Un participant, un homme de 65 ans originaire d’Okinawa, s’insurge contre le fait que 70 % des bases militaires américaines au Japon sont concentrées à Okinawa : « Autant de bases sur cette île minuscule est absurde. Et si la sécurité du Japon passe par là, alors qu’elle soit supportée équitablement par tout le pays. »

Un autre participant, d’une trentaine d’années, venant de Tokyo, a mis tout son cœur dans son discours : « Il faut tenir compte des sentiments du peuple d’Okinawa et avoir pour objectif une société sans distinction entre les préfectures. »

Quelle différence avec il y a 50 ans, quand la colère fumait ?

À 15 heures, j’arrive au parc Yogi, qui a été le théâtre de cris de colère il y a 50 ans. À l’époque, une cérémonie avait été organisée au Naha Civic Hall, à côté du parc, pour commémorer le retour d’Okinawa au Japon. Lors de la cérémonie, le gouverneur de l’époque, Yara Chôbyô, avait déclaré, à propos de la rétrocession : « Il n’en est pas moins vrai que notre vrai souhait, à tous, n’est toujours pas réalisé. »
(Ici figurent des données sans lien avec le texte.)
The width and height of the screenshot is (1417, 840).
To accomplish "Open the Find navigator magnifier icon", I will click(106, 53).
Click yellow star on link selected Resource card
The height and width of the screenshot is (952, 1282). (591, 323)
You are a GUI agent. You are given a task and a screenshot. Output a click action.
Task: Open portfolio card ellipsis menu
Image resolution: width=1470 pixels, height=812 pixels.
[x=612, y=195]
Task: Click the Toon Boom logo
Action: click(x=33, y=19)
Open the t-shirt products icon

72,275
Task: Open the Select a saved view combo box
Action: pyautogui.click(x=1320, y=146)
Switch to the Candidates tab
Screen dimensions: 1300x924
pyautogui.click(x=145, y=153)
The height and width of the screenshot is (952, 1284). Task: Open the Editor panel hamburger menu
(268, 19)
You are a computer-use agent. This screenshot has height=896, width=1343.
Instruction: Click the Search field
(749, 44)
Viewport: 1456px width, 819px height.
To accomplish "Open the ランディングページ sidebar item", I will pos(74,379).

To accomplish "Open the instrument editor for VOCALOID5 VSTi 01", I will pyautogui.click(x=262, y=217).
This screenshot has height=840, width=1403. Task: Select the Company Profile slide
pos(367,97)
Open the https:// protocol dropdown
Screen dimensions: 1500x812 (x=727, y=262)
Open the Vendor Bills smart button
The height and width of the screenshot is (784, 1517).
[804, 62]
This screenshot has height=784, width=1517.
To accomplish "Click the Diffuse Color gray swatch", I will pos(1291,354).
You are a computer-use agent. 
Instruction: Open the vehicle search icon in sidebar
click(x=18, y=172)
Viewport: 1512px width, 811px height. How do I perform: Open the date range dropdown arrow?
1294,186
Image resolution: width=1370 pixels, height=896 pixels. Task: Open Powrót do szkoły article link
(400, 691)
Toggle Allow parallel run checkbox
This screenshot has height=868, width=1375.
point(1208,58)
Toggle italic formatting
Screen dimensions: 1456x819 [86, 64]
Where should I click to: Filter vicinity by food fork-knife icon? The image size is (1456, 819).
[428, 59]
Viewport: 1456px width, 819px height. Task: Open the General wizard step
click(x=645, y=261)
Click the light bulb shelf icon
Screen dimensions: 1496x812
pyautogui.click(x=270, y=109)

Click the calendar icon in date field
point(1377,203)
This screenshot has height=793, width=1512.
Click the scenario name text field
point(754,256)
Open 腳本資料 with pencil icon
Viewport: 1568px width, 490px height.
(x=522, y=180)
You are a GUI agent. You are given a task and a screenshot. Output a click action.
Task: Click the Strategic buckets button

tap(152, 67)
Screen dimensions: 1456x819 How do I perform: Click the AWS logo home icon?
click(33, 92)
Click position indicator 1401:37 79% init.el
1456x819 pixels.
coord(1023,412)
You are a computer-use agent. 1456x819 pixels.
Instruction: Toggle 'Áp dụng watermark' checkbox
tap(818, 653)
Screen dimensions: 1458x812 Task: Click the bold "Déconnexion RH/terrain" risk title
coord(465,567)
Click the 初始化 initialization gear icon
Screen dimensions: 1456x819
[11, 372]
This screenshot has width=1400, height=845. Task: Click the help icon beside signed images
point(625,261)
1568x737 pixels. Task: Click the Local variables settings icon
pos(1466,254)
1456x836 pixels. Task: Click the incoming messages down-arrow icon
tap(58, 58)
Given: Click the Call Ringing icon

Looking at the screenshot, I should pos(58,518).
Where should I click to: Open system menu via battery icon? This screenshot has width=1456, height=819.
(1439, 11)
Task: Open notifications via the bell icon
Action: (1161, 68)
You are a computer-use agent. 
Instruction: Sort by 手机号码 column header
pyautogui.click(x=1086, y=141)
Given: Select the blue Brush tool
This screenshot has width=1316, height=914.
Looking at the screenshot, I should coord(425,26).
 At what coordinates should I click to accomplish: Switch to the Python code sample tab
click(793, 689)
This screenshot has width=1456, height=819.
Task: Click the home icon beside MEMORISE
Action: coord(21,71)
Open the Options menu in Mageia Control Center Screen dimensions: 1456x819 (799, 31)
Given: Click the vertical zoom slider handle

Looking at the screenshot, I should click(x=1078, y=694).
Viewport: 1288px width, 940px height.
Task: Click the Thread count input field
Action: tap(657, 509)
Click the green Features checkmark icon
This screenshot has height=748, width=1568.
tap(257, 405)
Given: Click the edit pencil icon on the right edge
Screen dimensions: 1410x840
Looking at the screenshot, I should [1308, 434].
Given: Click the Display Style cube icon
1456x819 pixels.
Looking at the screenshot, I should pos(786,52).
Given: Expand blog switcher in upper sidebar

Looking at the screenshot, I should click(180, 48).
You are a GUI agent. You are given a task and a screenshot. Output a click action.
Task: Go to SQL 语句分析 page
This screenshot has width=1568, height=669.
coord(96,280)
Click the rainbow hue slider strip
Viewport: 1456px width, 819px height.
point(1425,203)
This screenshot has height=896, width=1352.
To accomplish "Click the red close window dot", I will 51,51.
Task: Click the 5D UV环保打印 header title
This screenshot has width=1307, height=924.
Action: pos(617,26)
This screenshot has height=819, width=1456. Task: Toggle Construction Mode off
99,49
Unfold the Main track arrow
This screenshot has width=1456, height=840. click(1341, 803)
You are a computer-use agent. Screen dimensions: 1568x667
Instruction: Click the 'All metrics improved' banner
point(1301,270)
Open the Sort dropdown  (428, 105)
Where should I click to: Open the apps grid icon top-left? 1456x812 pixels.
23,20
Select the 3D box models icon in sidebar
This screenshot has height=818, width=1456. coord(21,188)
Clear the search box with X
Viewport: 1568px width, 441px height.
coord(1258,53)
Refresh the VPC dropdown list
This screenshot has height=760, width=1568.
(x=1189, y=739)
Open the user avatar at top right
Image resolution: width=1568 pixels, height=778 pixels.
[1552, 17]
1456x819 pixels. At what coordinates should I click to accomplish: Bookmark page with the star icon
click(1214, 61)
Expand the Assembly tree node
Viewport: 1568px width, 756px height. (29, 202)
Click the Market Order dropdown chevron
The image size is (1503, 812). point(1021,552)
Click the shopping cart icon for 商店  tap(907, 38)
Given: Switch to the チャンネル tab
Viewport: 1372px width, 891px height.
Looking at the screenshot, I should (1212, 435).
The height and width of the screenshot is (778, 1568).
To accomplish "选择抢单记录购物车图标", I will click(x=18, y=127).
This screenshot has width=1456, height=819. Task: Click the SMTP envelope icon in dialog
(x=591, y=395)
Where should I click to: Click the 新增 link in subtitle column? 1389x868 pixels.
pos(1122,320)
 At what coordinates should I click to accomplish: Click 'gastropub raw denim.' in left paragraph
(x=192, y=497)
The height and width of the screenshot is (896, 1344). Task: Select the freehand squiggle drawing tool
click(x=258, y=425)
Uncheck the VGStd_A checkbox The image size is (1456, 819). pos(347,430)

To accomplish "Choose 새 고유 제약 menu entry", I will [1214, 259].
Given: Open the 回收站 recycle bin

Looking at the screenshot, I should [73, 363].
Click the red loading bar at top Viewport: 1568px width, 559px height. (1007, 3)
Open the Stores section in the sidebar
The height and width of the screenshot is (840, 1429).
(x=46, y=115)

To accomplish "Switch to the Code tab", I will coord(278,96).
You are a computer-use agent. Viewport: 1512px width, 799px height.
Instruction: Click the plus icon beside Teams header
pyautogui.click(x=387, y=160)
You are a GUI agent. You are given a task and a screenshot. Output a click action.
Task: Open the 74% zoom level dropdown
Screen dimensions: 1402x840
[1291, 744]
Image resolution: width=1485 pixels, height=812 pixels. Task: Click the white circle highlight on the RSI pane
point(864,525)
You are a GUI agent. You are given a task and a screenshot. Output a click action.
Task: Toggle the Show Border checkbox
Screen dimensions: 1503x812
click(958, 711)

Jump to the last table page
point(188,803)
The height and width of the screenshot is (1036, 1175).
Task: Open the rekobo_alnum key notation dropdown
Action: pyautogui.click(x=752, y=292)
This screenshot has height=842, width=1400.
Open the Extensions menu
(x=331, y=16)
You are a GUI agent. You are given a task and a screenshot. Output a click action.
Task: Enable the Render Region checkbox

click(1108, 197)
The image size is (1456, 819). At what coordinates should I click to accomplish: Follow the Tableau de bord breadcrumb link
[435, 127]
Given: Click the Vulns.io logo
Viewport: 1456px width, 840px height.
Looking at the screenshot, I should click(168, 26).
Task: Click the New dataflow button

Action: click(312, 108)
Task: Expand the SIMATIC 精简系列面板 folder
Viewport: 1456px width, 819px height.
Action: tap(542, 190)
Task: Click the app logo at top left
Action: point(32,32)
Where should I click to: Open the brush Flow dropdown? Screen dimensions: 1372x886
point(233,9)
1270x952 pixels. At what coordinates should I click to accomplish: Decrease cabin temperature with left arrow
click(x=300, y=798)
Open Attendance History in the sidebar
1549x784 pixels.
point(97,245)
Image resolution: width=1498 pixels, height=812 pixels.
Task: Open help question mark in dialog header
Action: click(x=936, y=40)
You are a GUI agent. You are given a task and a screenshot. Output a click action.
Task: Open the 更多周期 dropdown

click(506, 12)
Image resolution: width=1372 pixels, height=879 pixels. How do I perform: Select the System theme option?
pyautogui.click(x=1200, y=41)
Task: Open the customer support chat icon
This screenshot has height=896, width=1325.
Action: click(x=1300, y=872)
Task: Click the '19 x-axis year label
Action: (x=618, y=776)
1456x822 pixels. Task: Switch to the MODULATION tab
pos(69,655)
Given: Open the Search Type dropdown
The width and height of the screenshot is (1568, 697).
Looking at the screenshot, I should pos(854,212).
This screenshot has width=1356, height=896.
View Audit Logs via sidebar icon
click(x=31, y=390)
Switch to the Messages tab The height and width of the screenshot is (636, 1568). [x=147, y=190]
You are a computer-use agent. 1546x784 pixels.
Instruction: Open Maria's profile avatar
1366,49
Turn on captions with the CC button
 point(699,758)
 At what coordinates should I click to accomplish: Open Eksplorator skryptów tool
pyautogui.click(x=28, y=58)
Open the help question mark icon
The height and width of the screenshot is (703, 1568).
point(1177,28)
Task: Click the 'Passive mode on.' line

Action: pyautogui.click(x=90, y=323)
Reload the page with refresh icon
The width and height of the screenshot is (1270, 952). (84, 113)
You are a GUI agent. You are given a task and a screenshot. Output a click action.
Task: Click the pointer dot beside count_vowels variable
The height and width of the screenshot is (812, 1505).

De nombreux Okinawaïens étaient d’accord avec cela. Après la cérémonie, vers 15 heures, le Conseil de rétrocession de la préfecture d’Okinawa avait organisé un « rassemblement des citoyens de la préfecture pour la protestation du 15 mai » au parc Yogi. Environ 10 000 participants avaient exprimé leur colère face au retour d’Okinawa, avec les bases militaires américaines toujours en place.

La place où s'est tenu le rassemblement populaire préfectoral de protestation du 5/15. Derrière les arbres se trouve le Naha Civic Hall, dont la démolition est prévue.
La place où s’est tenu le rassemblement populaire préfectoral de protestation du 15 mai. Derrière les arbres se trouve le Naha Civic Hall, dont la démolition est prévue.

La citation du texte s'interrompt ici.